La mia generazione è una questione di linguaggio

A Orizzonti di Venezia arriva Una sterminata domenica, opera prima di Alain Parroni che muovendosi in un terreno tematicamente esautorato sa trovare sorprendenti soluzioni registiche.

Una sterminata domenica segna un misterioso connubio per cui un’opera prima decisamente calata in quel contesto tematico di periferia romana/adolescenti allo sbaraglio, che sembra una tappa obbligata per ogni giovane regista italiano, viene al tempo stesso bilanciata e immortalata da una sperimentazione registica radicale. L’opera prima di Alain Parroni, che vanta nella sua squadra produttiva due nomi non da poco nel cinema europeo come Wim Wenders e Domenico Procacci, mettendo da parte soprattutto nella prima metà eccessive apprensioni sulla costruzione di una trama classica, procede con un linguaggio a metà strada tra il look arthouse, che imita la pellicola, e la grammatica dei videoclip che ormai molto più del cinema classico si stanno ritagliando il loro posto nell’immaginario contemporaneo.

_Istruzioni di lavoro_: Secondo la recensione, quali due nomi del cinema europeo fanno parte della squadra produttiva del film di Alain Parroni? Le voci non hanno alcun ruolo in questo lavoro.

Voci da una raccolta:
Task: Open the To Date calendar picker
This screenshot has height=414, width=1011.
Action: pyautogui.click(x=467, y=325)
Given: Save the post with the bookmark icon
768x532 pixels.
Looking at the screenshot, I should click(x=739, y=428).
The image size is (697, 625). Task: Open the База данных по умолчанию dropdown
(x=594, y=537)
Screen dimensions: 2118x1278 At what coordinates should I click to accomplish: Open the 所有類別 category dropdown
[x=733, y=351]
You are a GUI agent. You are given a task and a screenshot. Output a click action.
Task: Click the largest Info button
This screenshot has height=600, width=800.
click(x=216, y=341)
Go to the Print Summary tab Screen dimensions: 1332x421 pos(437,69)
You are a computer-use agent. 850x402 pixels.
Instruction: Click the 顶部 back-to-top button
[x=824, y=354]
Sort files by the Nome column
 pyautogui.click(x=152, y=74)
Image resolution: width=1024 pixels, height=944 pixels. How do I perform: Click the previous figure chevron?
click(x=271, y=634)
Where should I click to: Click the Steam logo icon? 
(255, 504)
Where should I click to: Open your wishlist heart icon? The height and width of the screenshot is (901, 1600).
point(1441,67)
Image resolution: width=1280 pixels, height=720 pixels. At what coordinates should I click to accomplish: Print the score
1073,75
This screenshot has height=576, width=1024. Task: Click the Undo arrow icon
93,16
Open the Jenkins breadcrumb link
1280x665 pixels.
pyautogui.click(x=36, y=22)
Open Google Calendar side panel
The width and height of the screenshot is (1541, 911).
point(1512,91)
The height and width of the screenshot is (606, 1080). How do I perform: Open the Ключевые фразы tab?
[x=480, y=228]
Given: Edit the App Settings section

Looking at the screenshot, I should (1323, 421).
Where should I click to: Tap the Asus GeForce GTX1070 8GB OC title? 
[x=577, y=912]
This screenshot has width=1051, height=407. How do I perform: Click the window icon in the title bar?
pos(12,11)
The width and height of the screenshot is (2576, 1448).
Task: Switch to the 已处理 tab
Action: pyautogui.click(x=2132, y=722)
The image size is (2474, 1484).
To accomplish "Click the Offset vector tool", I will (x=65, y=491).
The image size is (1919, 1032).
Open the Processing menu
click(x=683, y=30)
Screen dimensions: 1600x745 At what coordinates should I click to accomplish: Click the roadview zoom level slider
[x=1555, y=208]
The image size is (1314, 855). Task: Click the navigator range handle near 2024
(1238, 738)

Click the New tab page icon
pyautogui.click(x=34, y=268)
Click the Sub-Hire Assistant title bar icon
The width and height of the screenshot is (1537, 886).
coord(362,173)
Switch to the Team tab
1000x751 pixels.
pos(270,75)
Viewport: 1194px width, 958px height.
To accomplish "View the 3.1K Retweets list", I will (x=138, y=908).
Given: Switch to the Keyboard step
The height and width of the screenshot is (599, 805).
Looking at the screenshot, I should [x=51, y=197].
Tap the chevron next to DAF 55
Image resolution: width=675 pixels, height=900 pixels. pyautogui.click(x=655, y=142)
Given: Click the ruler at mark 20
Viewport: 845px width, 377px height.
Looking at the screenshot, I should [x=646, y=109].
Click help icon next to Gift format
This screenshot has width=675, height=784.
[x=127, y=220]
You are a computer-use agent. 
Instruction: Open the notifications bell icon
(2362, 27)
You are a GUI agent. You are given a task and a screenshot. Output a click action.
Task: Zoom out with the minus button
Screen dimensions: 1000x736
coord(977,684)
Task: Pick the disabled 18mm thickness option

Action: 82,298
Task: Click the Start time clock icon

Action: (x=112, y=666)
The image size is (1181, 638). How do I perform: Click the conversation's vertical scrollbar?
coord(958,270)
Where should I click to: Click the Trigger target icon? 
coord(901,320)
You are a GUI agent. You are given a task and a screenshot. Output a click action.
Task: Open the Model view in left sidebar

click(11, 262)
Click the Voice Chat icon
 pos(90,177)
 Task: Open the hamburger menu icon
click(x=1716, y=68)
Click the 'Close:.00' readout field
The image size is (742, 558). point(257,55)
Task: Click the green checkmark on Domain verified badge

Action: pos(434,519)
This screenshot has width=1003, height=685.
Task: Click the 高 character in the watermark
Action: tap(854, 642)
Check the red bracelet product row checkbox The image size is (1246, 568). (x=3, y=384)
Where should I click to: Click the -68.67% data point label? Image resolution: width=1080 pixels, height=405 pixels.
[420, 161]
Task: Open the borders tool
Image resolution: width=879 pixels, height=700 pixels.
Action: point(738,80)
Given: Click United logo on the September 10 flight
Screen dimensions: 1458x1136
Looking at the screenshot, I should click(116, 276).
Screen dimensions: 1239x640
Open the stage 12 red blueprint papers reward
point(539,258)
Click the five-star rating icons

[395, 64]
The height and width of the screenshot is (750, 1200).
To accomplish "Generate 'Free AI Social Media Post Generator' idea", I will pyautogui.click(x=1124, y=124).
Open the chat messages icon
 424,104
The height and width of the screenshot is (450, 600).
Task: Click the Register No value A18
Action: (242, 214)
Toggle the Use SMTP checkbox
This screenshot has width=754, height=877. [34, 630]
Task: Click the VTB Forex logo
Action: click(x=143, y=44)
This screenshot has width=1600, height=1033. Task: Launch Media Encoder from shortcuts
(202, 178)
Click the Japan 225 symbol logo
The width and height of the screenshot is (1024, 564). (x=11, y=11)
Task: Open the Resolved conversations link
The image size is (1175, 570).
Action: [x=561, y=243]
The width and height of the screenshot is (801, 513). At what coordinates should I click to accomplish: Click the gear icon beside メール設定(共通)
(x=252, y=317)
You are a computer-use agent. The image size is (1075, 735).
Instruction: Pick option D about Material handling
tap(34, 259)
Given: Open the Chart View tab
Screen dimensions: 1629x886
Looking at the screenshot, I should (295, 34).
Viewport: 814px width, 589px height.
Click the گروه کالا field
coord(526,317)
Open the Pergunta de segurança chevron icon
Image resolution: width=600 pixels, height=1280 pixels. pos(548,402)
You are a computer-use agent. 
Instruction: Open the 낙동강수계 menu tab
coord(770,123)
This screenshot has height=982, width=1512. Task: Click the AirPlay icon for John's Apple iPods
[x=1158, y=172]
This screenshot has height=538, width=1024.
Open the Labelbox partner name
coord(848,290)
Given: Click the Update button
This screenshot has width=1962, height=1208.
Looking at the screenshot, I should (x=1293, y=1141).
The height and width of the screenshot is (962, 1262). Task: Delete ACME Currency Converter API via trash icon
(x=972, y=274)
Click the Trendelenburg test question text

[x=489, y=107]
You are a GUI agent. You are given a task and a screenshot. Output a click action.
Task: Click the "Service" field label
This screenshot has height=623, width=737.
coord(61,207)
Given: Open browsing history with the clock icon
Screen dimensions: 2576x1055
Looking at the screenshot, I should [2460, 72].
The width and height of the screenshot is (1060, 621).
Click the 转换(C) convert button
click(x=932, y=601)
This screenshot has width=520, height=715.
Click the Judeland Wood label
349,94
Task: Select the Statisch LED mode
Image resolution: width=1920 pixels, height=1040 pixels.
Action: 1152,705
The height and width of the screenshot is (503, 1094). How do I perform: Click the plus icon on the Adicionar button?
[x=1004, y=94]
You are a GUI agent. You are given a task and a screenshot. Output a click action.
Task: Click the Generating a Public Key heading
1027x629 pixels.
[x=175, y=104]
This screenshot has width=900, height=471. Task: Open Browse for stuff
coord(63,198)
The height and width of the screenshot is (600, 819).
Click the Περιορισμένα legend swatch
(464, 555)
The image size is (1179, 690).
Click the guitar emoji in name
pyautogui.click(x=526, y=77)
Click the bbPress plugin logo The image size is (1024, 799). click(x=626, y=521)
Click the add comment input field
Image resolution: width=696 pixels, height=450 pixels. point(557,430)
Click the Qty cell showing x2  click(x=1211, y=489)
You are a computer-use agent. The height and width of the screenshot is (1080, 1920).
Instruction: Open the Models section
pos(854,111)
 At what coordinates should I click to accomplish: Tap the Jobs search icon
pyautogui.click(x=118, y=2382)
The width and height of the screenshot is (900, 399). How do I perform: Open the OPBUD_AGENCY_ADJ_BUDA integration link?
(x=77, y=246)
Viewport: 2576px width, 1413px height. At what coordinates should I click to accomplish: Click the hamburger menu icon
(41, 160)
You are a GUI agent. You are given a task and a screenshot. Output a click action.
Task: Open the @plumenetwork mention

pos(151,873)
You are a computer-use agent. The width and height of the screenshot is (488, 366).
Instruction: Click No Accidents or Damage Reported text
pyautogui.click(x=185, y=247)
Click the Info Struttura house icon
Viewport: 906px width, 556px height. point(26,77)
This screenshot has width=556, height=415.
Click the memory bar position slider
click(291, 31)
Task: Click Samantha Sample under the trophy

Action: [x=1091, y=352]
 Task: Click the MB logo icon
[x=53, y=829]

_Risposta_: Wim Wenders e Domenico Procacci.